Helveston measured the insertion distance of the MR in 114 eyes and found a range between 3 and 6 mm, with an average of 4.4 mm.¹⁸ Kushner and Morton measured the distance from the limbus to the MR insertion in 80 eyes and found the range was between 3.5 and 5.5 mm, with an average of 4.3 mm.¹¹ Keech measured 40 eyes of patients 10−30 months old with esotropia; the range was 5−6 mm (5.5 average). After disinserting the muscle, a movement of 1.2 mm on average toward the limbus was observed (0.5−2 mm).¹²

Axial length and age have been hypothesized as explanatory variables for anatomic variation and response to surgical dosages.¹⁹ Apt studied 100 cadaver eyes and failed to find a relationship between axial length and the EOM insertion distances. However, the age range was 21−90 years (average 60 years) therefore excluding children with immature structures and axial lengths less than 23 mm.^9,¹⁵

The width of the muscle insertions (Table 71.1) is important when considering rectus muscle displacements and transpositions. “Full tendon-width” or “half tendon-width” are terms that are used for the surgical titration of these operations (usually 5 and 10 mm, respectively). However, full width transpositions are practically impossible without impinging on adjacent muscles.⁹

The EOMs are richly vascularized compared to skeletal muscles (Fig. 71.3). Two branches of the ophthalmic artery provide the blood supply to the EOMs: the lateral muscular branch and medial muscular branch. The LR, superior rectus (SR) and the superior oblique (SO) are supplied by the lateral muscular branch; the MR, inferior rectus (IR) and inferior oblique (IO) receive their blood supply from the medial muscular branch. The muscular branches give rise to the anterior ciliary arteries that pass from the muscle to the episclera and are responsible for the blood supply of the anterior segment of the eye. With the exception of the LR, all the EOMs have two ciliary arteries. Supplementary blood supply to the LR comes from the lacrimal artery and the infraorbital artery, which also supplies the IO and IR. When strabismus surgery involves several EOMs, the anterior segment circulation can be compromised.

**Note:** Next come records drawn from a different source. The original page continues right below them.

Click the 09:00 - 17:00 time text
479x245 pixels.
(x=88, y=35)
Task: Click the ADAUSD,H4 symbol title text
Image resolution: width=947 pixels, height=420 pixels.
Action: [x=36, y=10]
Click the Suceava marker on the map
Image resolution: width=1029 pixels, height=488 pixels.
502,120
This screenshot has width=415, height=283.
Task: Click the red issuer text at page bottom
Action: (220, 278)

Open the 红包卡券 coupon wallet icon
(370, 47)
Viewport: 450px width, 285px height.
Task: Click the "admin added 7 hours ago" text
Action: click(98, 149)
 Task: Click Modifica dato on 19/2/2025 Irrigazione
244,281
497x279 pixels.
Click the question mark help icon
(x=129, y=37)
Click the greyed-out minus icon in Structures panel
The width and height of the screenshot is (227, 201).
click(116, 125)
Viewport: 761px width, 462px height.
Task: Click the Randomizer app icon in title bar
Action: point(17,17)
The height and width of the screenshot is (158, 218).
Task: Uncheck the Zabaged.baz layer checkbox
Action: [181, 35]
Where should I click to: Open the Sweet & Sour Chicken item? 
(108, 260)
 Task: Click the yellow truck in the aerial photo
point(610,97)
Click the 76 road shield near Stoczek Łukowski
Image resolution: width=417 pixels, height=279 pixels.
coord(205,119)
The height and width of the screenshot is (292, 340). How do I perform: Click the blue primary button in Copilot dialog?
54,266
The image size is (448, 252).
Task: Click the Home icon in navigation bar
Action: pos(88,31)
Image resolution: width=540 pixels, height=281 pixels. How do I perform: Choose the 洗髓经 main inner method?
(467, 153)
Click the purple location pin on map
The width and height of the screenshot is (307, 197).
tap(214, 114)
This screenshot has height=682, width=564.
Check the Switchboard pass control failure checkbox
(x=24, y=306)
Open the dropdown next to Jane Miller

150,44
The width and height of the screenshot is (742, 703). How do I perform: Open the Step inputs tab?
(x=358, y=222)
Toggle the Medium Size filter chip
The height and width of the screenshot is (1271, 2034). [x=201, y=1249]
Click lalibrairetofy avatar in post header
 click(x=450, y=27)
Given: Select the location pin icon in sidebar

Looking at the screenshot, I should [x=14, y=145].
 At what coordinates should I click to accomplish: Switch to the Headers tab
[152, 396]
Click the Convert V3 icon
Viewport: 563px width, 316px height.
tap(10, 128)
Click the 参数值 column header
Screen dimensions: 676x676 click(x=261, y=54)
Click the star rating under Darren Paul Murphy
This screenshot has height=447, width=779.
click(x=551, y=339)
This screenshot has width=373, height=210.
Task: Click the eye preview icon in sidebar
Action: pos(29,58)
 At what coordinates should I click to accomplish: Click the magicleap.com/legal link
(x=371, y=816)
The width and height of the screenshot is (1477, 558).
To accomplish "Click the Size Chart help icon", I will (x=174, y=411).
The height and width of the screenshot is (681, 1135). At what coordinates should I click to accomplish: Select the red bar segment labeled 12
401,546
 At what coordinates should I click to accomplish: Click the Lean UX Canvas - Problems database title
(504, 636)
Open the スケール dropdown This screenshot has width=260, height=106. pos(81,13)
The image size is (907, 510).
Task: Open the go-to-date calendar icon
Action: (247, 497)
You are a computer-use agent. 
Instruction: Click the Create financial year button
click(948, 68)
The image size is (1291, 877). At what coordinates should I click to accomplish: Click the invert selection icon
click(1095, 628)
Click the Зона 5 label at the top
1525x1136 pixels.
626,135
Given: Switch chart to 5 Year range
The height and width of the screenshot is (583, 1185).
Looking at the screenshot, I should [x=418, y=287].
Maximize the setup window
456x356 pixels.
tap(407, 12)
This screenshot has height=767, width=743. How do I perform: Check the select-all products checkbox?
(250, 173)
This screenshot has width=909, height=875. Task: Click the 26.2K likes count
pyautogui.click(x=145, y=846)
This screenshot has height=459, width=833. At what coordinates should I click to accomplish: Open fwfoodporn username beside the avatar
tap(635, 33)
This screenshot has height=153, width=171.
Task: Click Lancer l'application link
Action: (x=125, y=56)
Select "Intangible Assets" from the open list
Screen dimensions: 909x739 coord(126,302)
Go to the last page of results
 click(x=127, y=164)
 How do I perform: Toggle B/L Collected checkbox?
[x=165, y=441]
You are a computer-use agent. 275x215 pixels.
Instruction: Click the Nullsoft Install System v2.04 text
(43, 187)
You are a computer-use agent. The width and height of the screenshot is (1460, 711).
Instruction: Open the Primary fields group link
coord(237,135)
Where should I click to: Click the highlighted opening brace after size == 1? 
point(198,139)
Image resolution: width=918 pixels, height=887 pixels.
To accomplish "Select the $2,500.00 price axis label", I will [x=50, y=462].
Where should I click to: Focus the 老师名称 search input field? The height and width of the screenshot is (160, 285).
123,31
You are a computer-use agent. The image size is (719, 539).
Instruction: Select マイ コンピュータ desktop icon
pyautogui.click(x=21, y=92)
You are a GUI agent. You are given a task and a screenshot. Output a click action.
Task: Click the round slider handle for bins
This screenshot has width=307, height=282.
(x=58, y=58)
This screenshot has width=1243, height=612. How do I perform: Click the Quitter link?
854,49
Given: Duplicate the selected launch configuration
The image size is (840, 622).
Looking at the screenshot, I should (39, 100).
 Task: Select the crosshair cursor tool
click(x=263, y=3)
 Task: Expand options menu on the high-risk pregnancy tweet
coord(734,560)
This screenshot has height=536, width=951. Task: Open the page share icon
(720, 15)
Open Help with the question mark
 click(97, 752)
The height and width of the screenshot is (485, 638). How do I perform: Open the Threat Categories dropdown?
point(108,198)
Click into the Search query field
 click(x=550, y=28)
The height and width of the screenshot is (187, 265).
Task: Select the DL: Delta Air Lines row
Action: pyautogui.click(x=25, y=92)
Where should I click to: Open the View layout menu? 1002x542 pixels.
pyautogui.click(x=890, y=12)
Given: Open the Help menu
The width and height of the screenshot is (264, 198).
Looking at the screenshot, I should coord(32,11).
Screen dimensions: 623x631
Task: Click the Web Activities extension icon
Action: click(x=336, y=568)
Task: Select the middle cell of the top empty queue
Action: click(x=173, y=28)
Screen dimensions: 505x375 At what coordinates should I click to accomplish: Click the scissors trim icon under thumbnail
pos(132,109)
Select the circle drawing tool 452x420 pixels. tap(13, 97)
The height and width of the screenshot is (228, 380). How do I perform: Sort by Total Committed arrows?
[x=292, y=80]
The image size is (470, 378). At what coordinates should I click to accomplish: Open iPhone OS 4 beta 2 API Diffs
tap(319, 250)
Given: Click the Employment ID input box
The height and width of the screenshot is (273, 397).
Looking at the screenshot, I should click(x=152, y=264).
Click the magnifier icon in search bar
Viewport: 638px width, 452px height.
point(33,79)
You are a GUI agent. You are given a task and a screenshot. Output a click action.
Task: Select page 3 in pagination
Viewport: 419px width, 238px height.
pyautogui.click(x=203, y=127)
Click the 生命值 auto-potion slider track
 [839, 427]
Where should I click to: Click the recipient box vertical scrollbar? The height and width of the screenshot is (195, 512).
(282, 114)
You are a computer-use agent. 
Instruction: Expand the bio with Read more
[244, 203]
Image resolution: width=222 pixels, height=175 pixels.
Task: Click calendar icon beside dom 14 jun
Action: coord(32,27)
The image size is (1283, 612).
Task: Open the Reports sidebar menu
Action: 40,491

The venous system parallels the arterial system and empties in the superior and inferior orbital veins. The inferior and superior temporal vortex veins are important structures to be aware of during strabismus surgery. The inferior temporal vortex vein is located 8 mm posterior and temporal to the IR insertion. The superior temporal vortex vein is located near the posterior edge of the SO tendon insertion under the SR.